Atlanbio provides for both human (Pharmaceutical / Biotechnology companies) and veterinary compounds, the:
- Quantitative measurement of the active drug and/or its metabolite(s) in various bio-fluids (blood, serum, plasma, urine, saliva, tears, CSF, milk...), solid matrices (cells, PBMC's, mucous membranes, ocular matrices, tissues, fat, honey …) and in-vitro media (hERG …)
- Handling of radioactive and infected (up to class III agent) samples
- Formulation analysis in support to preclinical studies
The know-how of atlanbio is anchored on a highly-experienced team who has developed in-depth and proven expertise in bioanalysis and uses a state of the art and high capacity GLP / GCP analytical platform.

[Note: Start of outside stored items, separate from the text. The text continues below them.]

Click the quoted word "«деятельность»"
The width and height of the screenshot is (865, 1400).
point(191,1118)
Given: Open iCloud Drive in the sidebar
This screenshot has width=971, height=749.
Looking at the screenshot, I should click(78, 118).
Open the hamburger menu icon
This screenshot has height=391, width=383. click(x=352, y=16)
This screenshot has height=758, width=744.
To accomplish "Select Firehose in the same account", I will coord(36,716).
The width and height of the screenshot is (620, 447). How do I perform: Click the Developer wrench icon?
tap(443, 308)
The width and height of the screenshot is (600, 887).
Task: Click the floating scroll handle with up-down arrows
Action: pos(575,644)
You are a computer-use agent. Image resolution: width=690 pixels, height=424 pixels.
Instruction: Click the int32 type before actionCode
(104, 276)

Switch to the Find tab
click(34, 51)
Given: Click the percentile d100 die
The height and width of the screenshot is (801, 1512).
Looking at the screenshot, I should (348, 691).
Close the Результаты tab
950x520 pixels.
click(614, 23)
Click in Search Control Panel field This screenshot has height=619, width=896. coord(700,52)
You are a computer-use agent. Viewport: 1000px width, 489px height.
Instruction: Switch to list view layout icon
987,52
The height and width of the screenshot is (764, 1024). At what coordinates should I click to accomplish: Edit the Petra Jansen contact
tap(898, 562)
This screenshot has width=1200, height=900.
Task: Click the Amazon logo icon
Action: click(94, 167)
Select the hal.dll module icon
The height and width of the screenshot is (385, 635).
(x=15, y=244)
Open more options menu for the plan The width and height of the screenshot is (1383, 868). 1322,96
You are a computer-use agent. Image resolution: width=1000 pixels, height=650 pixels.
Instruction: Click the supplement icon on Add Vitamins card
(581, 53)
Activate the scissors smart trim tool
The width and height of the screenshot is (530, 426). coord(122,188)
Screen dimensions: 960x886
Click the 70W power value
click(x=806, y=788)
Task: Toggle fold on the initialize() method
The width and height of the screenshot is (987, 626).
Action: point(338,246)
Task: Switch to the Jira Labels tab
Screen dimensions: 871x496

In a GLP stringent compliant environment we propose a full range of bioanalytical services for non-clinical and clinical drug development programs:
- Development of new assays applied to early discovery, preclinical and clinical studies
- Transfer / adaptation and cross-validation of existing methods
- Validation of assays according to international guidelines and regulations
- High throughput sample analysis of specimen collected during preclinical and clinical studies
- Small and large molecules analysis (peptides and proteins)
About half of the atlanbio bioanalytical work supports clinical trials. More than three-quarter of the bioanalytical method developments supports the development of the proprietary drugs of our customers.